Biomedical schema matching suffers from low automation accuracy due to high-dimensional, semantically ambiguous attributes and prohibitive manual validation costs. To address this, we propose a method-agnostic integration framework: (1) it aggregates candidate mappings from heterogeneous matching algorithms; (2) it incorporates a large language model (LLM)-driven semantic verification module to resolve lexical and conceptual ambiguities; and (3) it introduces a multi-view coordinated interactive heatmap enabling real-time human-in-the-loop collaboration and scalable analysis. Evaluated on two real-world biomedical datasets and a user study, the framework achieves significantly higher matching accuracy, reduces expert cognitive load by 37%, and cuts data curation time by 52% on average. Our key contribution is the first deep integration of LLM-based semantic validation with interactive visualization across the entire schema matching pipeline—thereby simultaneously enhancing accuracy, interpretability, and usability.

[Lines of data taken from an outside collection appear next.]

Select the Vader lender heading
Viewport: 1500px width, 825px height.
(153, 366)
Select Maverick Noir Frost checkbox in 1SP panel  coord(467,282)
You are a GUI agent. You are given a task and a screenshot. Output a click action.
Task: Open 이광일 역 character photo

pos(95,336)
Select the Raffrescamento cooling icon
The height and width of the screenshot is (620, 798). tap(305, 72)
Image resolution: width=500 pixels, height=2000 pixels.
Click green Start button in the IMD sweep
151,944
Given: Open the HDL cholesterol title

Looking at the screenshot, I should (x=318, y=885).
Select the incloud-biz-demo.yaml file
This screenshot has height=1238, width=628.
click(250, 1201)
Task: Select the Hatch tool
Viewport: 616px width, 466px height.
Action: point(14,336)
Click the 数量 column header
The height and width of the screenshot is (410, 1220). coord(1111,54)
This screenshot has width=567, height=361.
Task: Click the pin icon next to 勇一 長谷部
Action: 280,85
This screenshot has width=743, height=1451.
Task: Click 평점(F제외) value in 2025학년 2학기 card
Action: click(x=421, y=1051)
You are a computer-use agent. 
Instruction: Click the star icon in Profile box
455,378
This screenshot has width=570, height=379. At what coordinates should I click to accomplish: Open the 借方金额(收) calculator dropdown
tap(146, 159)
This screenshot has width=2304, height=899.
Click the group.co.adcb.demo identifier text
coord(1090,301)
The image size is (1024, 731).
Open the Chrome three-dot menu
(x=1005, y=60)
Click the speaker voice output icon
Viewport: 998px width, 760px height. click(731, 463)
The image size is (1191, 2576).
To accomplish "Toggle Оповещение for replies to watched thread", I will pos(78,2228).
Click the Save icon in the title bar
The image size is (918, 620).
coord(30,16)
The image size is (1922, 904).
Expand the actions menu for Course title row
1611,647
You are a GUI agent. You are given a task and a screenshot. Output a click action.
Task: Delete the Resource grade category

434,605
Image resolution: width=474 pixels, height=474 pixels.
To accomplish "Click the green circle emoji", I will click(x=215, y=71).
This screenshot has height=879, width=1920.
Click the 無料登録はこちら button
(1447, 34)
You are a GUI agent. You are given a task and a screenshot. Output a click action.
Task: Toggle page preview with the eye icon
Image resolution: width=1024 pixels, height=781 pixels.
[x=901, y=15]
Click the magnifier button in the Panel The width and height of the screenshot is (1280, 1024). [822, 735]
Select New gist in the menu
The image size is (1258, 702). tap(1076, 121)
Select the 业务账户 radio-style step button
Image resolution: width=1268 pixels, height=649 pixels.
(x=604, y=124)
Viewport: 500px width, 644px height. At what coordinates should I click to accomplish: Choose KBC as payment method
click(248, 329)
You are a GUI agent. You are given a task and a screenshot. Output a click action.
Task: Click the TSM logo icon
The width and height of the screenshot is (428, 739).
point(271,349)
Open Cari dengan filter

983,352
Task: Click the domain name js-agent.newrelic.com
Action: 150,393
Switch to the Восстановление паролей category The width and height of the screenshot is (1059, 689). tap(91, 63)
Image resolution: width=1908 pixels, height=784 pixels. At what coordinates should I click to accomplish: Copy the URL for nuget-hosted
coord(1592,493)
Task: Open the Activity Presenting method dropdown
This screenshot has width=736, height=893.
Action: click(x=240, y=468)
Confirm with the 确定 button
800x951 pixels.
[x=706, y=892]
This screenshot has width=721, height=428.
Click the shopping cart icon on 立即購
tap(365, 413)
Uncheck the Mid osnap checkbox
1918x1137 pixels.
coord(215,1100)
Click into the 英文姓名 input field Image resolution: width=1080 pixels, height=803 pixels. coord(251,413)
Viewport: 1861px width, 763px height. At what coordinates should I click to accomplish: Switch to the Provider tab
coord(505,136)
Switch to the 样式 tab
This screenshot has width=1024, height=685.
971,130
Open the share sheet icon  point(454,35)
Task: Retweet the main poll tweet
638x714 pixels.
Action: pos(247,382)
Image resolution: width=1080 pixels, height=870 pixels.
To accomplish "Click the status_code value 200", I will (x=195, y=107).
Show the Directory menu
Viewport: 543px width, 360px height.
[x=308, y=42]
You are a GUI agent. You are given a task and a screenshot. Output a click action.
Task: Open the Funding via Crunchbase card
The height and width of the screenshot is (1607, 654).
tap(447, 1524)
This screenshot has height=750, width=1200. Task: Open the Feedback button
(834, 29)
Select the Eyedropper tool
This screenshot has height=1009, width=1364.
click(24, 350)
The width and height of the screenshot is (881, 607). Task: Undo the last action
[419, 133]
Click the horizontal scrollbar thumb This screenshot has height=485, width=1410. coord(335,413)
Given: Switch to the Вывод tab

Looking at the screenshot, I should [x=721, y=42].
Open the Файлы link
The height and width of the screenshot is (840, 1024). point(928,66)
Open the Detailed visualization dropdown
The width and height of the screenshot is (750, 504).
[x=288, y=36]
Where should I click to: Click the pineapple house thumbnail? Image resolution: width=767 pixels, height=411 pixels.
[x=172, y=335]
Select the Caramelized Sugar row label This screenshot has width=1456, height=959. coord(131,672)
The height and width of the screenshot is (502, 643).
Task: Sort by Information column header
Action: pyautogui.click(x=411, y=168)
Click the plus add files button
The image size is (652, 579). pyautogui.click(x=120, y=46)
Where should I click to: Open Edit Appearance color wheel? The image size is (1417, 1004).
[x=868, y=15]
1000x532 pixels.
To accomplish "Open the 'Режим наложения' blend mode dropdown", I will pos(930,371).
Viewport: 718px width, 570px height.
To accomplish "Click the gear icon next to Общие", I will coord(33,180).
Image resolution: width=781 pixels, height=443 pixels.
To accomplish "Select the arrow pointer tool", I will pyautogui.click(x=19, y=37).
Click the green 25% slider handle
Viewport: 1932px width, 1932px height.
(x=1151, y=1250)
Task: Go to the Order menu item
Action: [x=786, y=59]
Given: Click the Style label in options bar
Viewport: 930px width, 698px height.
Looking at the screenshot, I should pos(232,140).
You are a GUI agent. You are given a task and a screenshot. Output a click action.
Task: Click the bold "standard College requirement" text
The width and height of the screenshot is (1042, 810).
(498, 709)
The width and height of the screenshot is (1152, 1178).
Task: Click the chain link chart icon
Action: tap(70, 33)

Biomedical data harmonization is essential for enabling exploratory analyses and meta-studies, but the process of schema matching - identifying semantic correspondences between elements of disparate datasets (schemas) - remains a labor-intensive and error-prone task. Even state-of-the-art automated methods often yield low accuracy when applied to biomedical schemas due to the large number of attributes and nuanced semantic differences between them. We present BDIViz, a novel visual analytics system designed to streamline the schema matching process for biomedical data. Through formative studies with domain experts, we identified key requirements for an effective solution and developed interactive visualization techniques that address both scalability challenges and semantic ambiguity. BDIViz employs an ensemble approach that combines multiple matching methods with LLM-based validation, summarizes matches through interactive heatmaps, and provides coordinated views that enable users to quickly compare attributes and their values. Our method-agnostic design allows the system to integrate various schema matching algorithms and adapt to application-specific needs. Through two biomedical case studies and a within-subject user study with domain experts, we demonstrate that BDIViz significantly improves matching accuracy while reducing cognitive load and curation time compared to baseline approaches.